Post Date: October 24th, 2011

Do you know your audience?

This past week I had the pleasure of travelling to Montreal with my colleague Wayne Pagani to present to a very engaged audience of employment counsellors. During our time in Montreal, a number of events took place that reminded me of the importance of the work we do together, and with our clients.

Weeks before the presentation, Wayne and I did a needs assessment of the audience we would be speaking to that day.

Step one: Know what the decision maker needs

We called the client to ensure we were on the same page when it came to the workshop deliverables. After clarifying the decision makers buying motivators, we reached out to the target audience (employment counsellors) using a free online survey ( We asked them to share their pain points with us, so that we could then design a workshop built around their needs.

Step two:  Understand the pain points of your audience

Now, with a better understanding of the pain points of our audience, we began to research best practices from our industry.  It would be naïve of us to believe that we had all the answers, so we gathered as much data as we could find on the subject, and began weaving together information that would be relevant to our intended audience.

Step three: Consider the mindset and style of your audience

As we began to put together the outline of our presentation, we considered the diversity of our client: learning styles, communication styles, readiness and receptivity to ideas.

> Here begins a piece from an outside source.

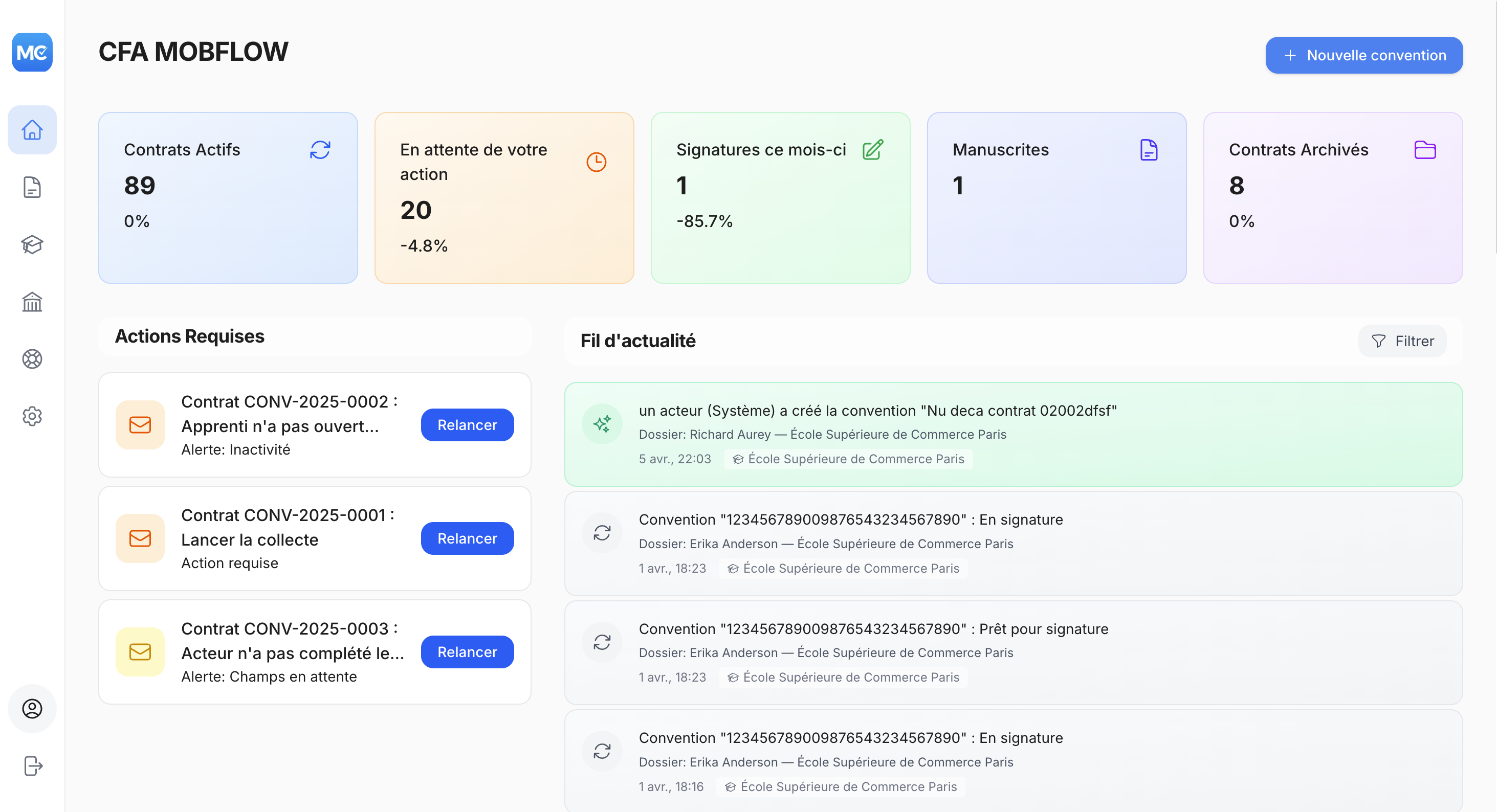Open user profile avatar icon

We tried to imagine every possible type of learner we would interact with, and we tried to find a fun, innovative way to engage them in what we had to offer.

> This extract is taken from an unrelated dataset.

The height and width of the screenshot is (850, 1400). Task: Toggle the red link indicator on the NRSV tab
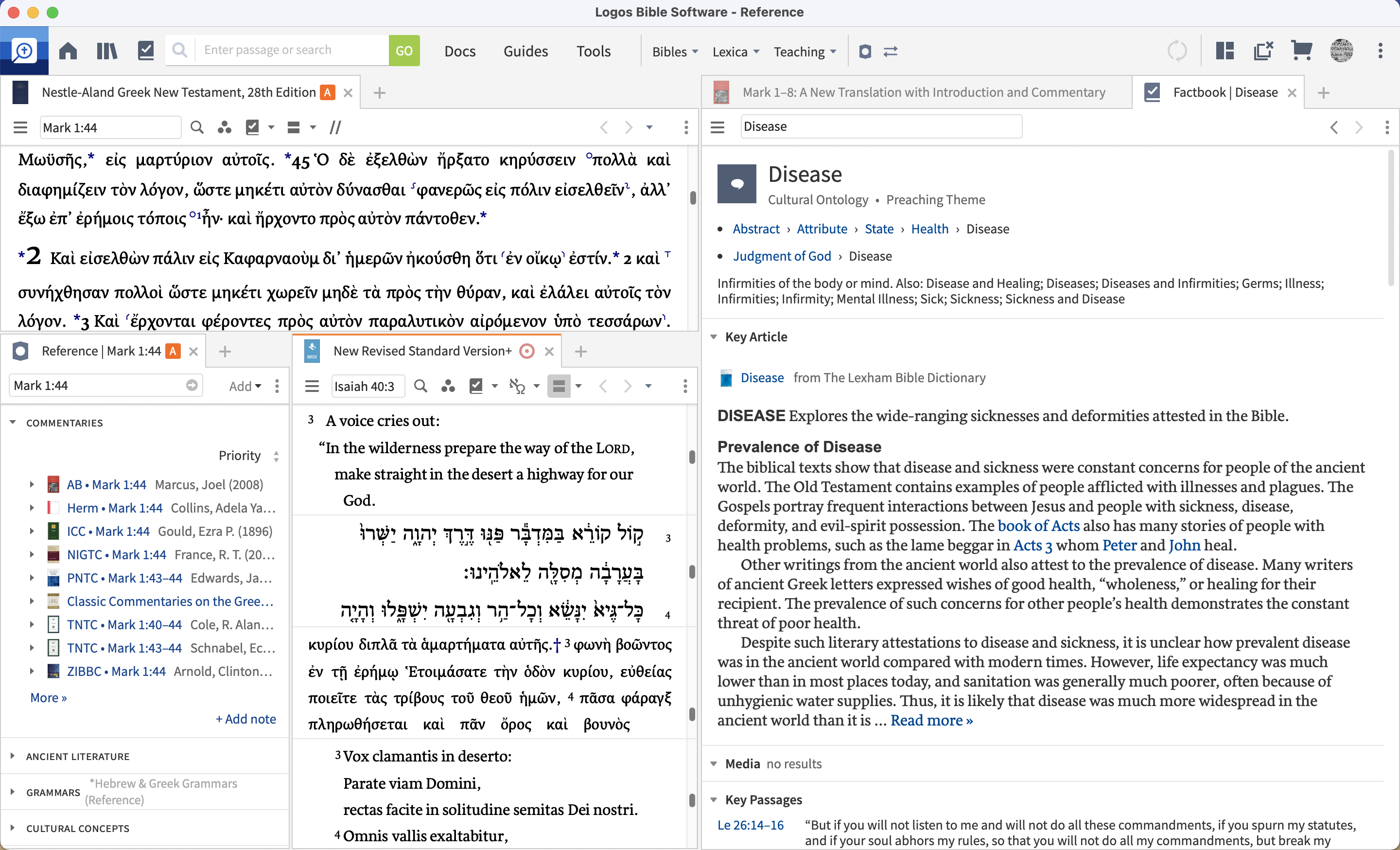click(526, 351)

Step four: Preparation. Content.  Delivery.

We rehearsed. Wayne and I have worked together for more than six years and we still make it a priority to rehearse. Why? Because the flow of our workshop, is as important as the content. Our audience appreciates our energy…often using words like “lively, humorous and insightful” to describe our presentations. One corporate trainer who attended our workshop said “…thought today’s workshop was substantive and stimulating; it’s really enjoyable watching good facilitation in action…”

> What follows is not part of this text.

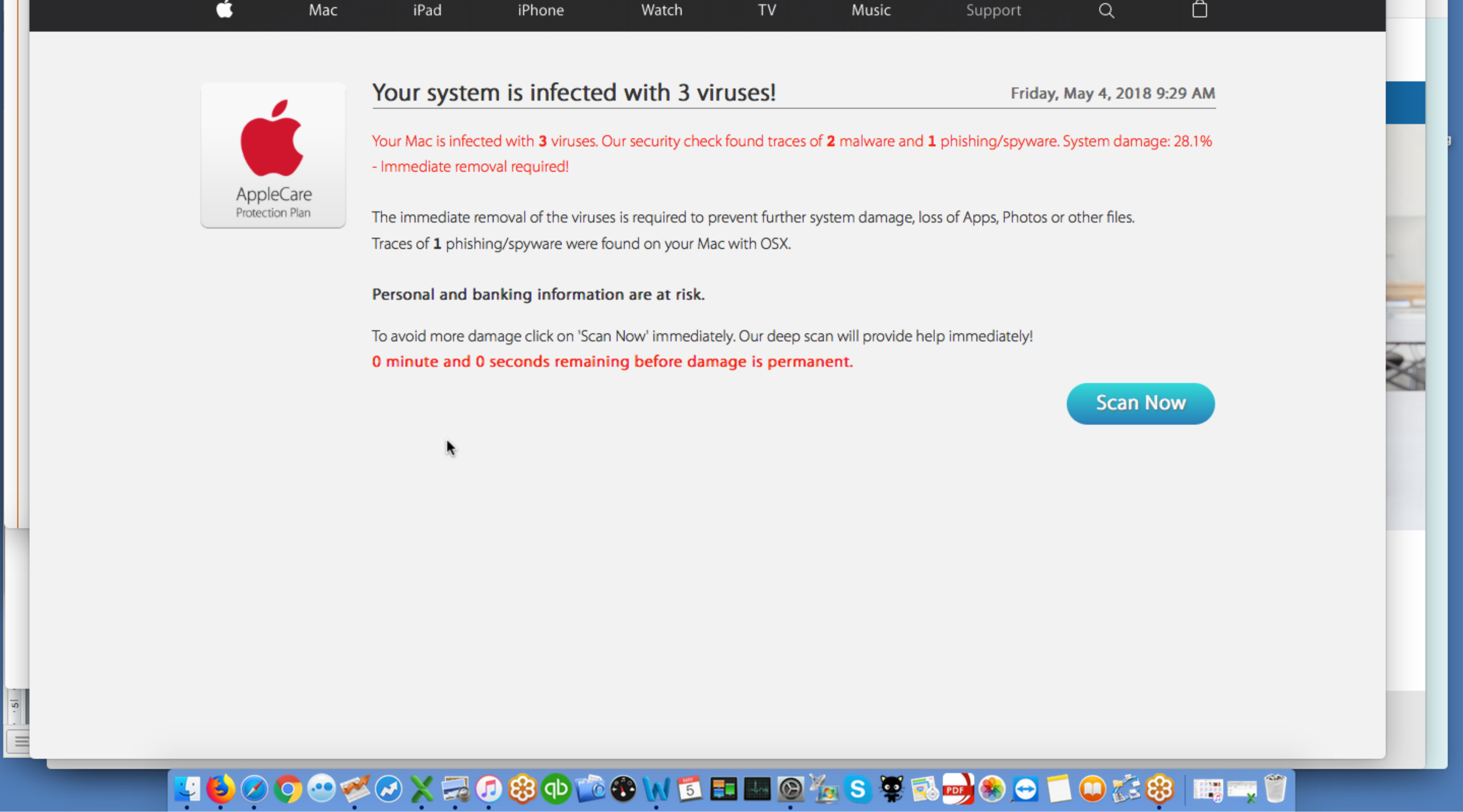The image size is (1463, 812).
Task: Launch QuickBooks from the dock
Action: pos(555,788)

While it would be easy to suggest that this comes to us naturally, I would be leaving you with a false impression.  The very same is true in job search.

Job search requires that you know your target employer, research them, plan to connect and correspond with them and that you implement an effective job search strategy. The final stage: that you evaluate your performance to uncover ways to improve your success in the days, week, months, and years ahead.